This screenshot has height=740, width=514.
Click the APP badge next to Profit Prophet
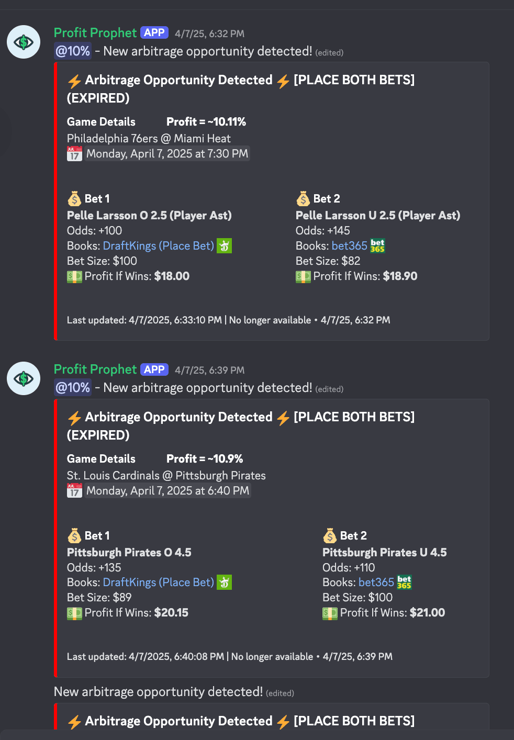[x=154, y=32]
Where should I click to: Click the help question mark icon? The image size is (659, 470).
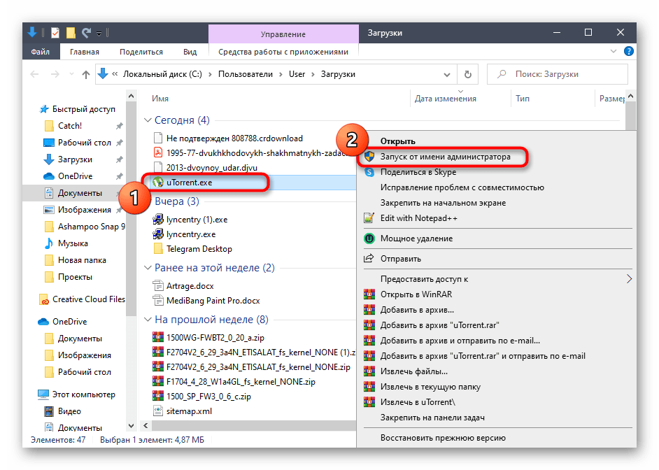[x=628, y=52]
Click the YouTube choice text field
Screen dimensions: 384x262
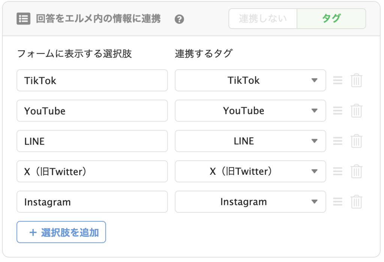coord(92,111)
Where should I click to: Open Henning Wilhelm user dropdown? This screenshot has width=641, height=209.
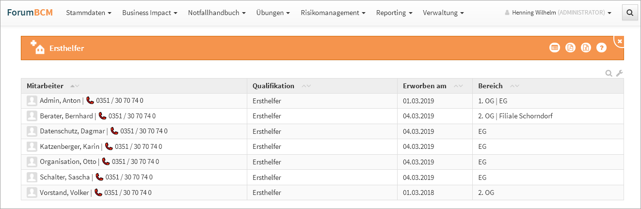click(x=558, y=13)
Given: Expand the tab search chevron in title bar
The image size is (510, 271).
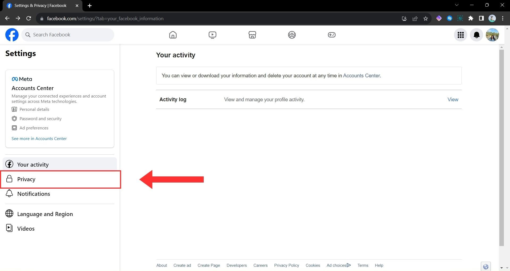Looking at the screenshot, I should click(x=457, y=5).

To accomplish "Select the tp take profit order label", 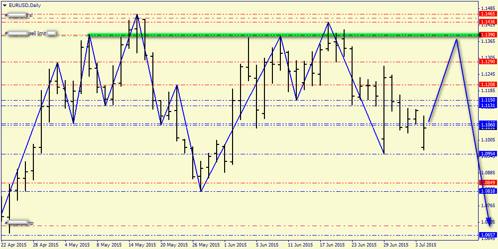I will coord(31,223).
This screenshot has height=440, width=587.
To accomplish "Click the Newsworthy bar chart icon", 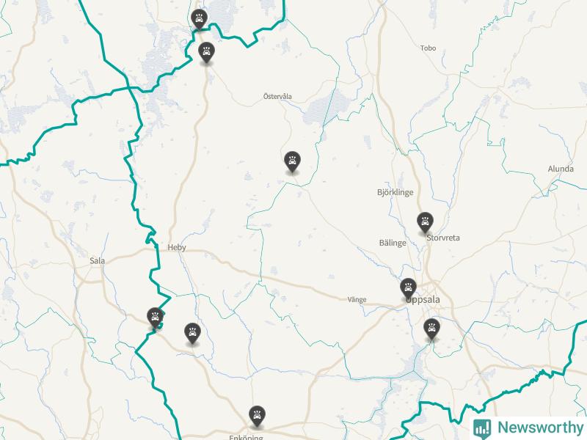I will 482,428.
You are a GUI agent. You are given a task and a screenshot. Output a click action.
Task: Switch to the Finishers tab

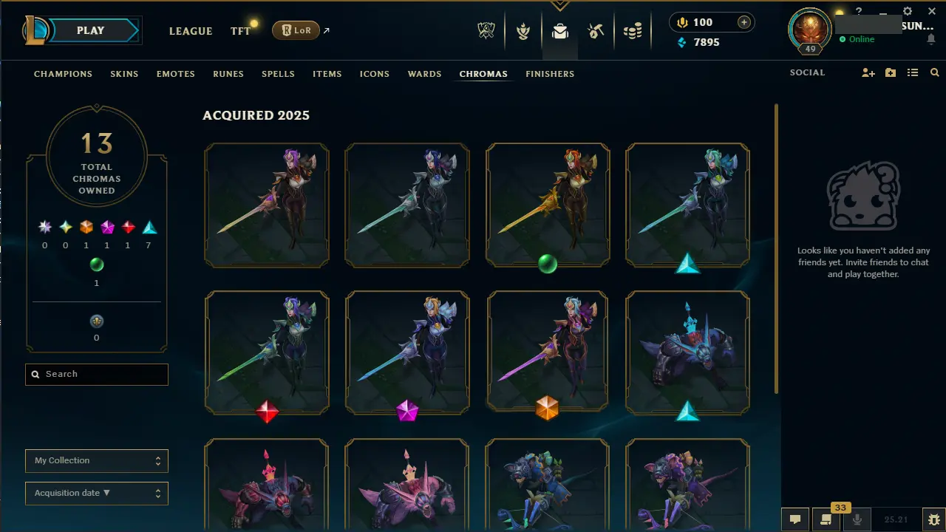(550, 74)
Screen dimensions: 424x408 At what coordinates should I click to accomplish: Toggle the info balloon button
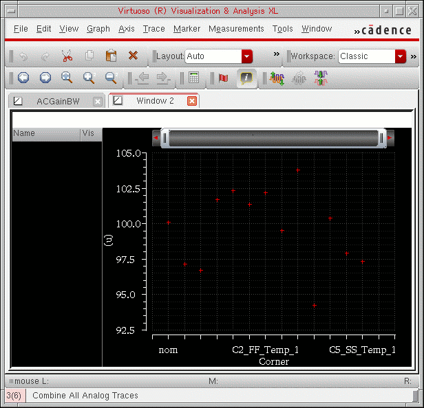pos(246,78)
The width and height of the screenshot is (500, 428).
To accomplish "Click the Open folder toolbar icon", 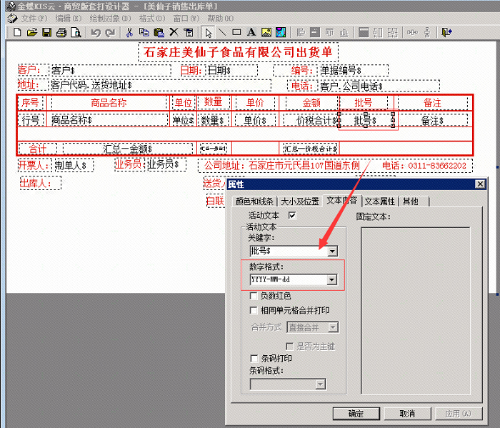I will (x=31, y=32).
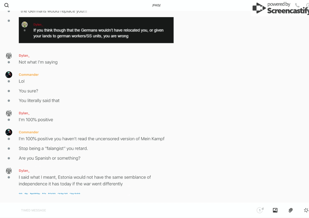309x218 pixels.
Task: Click the /FKD/ conversation title
Action: coord(156,5)
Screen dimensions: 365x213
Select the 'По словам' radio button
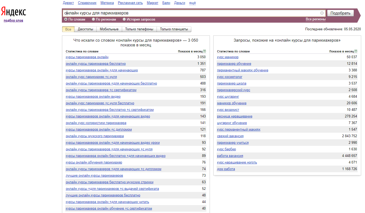(x=66, y=19)
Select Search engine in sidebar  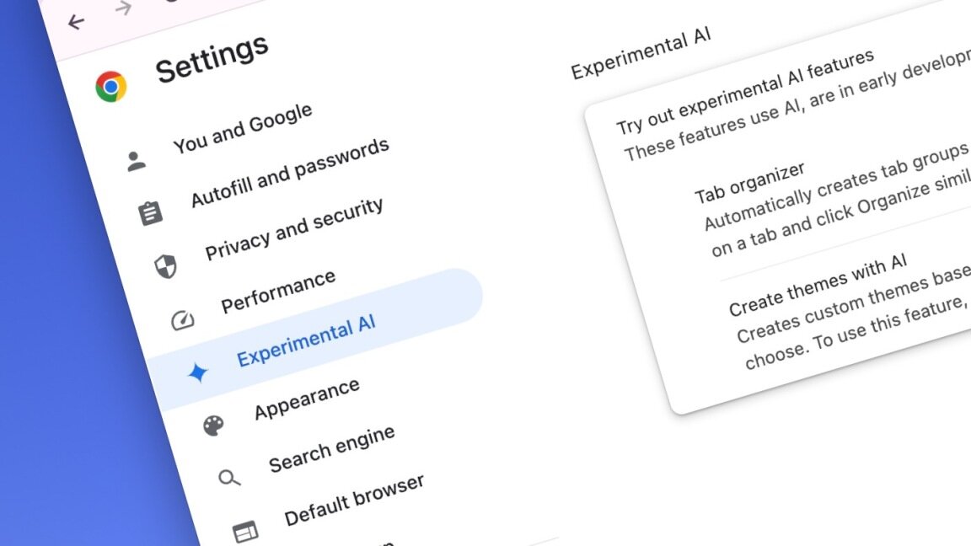tap(331, 449)
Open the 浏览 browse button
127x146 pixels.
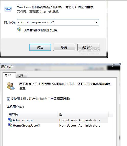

══════

* [WORK TO COMPLETE] Return exactly the stretch above whose first line contains "You are a GUI" and whose last line contains "The width and", and nothing outside it. The pictures should not appear.

* [SOLUTION TO THIS EXERCISE]
You are a GUI agent. You are given a task and a screenshot. Output a click action.
Task: Switch to the Finishers tab

(550, 74)
Screen dimensions: 424x408 At what coordinates should I click to accomplish: Toggle the info balloon button
pos(246,78)
The width and height of the screenshot is (500, 428).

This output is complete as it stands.